“Is there no way for men to be, but women must be half-workers?”
Whichever way you cut it, I still find that Cymbeline is a tough play to love and it’s not for a lack of trying on my part. I struggled with it at the Sam Wanamaker earlier this year and I’ll be trying out the RSC’s version once it hits the Barbican later this month. As for now, it’s Matthew Dunster’s turn to have a go at the play, this time outside at the Globe and in keeping with the new regime, the play has been “renamed and reclaimed” as Imogen, as befits the part of Cymbeline’s daughter who has in fact twice as many lines.
Even with Maddy Hill (an unexpectedly moving Titania, among others, in Go People’s A Midsummer Night’s Dream) in the title role and a wonderfully diverse ensemble incorporating a signing deaf actor among others, Imogen remained difficult. For all the contemporary gangland setting (Jonathan McGuinness’ king is now a drug lord), Imogen’s o’er-hasty marriage to the feckless Posthumus (a good Ira Mandela Siobhan) and subsequent devotion to him even as he proves himself to be a righteous cock doesn’t quite fly. That said, the energy in the show is one that proves largely irresistible as sexy shenanigans, modern sounds, and kick-ass choreo combine to memorable effect.
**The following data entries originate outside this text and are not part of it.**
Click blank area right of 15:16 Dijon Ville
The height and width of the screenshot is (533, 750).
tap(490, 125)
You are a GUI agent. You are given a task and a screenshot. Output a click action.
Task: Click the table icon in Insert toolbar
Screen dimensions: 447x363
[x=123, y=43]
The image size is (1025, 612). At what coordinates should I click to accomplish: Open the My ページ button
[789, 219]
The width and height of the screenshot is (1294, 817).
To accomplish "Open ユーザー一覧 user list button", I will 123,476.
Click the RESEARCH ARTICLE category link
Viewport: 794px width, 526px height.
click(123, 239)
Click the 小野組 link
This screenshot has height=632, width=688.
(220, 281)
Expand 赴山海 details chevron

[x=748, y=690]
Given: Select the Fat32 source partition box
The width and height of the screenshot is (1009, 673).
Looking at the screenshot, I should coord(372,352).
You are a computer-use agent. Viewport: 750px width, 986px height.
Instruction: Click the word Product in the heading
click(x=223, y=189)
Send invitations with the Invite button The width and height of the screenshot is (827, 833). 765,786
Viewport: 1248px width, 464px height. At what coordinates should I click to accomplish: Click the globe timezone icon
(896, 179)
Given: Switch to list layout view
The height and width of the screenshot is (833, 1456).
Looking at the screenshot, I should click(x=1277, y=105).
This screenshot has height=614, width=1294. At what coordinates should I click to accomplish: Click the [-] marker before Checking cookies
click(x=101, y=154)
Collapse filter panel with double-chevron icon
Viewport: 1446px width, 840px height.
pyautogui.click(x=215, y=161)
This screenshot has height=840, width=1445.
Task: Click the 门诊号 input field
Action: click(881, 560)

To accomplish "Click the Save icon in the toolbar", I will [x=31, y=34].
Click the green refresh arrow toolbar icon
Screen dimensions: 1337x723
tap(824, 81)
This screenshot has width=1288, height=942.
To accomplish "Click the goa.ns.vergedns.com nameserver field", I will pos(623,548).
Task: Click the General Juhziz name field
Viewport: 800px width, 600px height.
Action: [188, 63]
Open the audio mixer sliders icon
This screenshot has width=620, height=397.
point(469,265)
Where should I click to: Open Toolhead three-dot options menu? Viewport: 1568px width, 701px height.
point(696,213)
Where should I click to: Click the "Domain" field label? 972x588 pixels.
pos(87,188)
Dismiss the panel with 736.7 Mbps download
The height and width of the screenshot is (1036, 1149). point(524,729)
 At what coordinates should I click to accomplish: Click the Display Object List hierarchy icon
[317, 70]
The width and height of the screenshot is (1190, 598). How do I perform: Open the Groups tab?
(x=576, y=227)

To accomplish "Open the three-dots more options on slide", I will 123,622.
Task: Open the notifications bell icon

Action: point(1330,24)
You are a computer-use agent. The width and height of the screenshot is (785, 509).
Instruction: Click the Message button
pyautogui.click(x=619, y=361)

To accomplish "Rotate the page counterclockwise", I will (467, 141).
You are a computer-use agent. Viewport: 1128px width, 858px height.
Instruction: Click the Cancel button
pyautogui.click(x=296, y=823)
And you can’t help but feel that so much of Emma Rice’s reign thus far is epitomised by that final jig, even if its Dunster’s hand on the tiller here. Sticking with the theme of the production, the cast tear it up to Skepta’s Shutdown with flashing lights a-go-go and as you’ll see from the video, connect with the groundlings in a magical way that the venue just hasn’t seen before (in my experience at least). And that’s what I’ve loved about the Wonder Season, its unerring determination to shake up the old order and reminding us all – much needed in some cases – that there isn’t, nor never has been, just one way to do things. I wait with great interest to see what’s in store for next season.